- Born: July 18, 1926 San Francisco, California, U.S.
- Died: December 1, 1974 (aged 48)
- Education: University of California, Berkeley
- Occupation: Pilot
- Space career
- Missions: None

= Marion Dietrich =

American aviator

Marion Findlay Dietrich (July 28, 1926 – December 1, 1974) was an American pilot and one of the Mercury 13 who underwent the same NASA testing in the early 1960s as the Mercury 7 astronauts.

==Biography==
Born in San Francisco in 1926, Dietrich was the daughter of Richard Dietrich, who worked in the import business, and his wife Marion. Dietrich began flying at an early age, getting a student pilot certificate at age 16. She and identical twin sister Janet Dietrich were the only girls in an aviation class at Burlingame High School.

In 1947, Marion Dietrich and her sister Janet entered the inaugural Chico-to-San Mateo Air Race and took first place, defeating experienced men. Dietrich graduated from the University of California, Berkeley in 1949, with degrees in mathematics and psychology. After placing in other local races, the flying twins collected the second-place trophy in the 1951 All-Women's Transcontinental Air Race, known as the Powder Puff Derby. Dietrich worked for a time as a newspaper reporter for the Oakland Tribune, flying supersonic as a passenger in a fighter aircraft on a story assignment. She also became a commercial transport pilot, flying charter and ferry flights.

In 1960, Dietrich and her sister were among a select group of female aviators invited to the Lovelace Clinic in Albuquerque, where experts had screened potential NASA astronauts. The women underwent the same medical tests and examinations as Alan Shepard, John Glenn, and the other men who eventually traveled into space. The extensive exams included everything from swallowing three feet of rubber hose to drinking radioactive water. Though only 5 feet 3 inches tall and 100 pounds, Dietrich completed the regimen of tests, as did her sister and 11 other women.

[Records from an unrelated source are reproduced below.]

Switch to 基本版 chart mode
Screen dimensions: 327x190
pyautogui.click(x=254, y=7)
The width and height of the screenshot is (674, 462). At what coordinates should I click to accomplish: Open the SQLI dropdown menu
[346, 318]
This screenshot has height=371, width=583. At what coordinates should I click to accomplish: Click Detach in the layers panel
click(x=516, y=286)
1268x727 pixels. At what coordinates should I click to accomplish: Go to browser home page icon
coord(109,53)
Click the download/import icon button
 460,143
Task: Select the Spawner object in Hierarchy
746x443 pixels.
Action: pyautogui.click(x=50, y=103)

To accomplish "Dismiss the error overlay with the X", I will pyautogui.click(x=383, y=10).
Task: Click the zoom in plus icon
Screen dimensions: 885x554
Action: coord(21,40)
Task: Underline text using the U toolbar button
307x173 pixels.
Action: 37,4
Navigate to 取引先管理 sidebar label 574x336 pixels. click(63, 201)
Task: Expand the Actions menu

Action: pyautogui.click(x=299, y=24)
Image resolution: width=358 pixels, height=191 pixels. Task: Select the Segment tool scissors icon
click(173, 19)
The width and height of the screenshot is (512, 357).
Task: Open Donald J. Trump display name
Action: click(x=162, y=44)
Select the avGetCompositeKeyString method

While the women waited for the next phase of their program in July 1961, the testing was halted without warning or explanation. It would be two more decades before the United States launched its first woman into space, Sally Ride, an astrophysicist turned astronaut.

Dietrich died in 1974 from cancer.

In 2006, the International Women's Air & Space Museum opened an exhibit honoring the Mercury 13 – Mercury Women: Forgotten Link to the Future. In May 2007, the Mercury 13 received honorary doctor of science degrees from the University of Wisconsin-Oshkosh.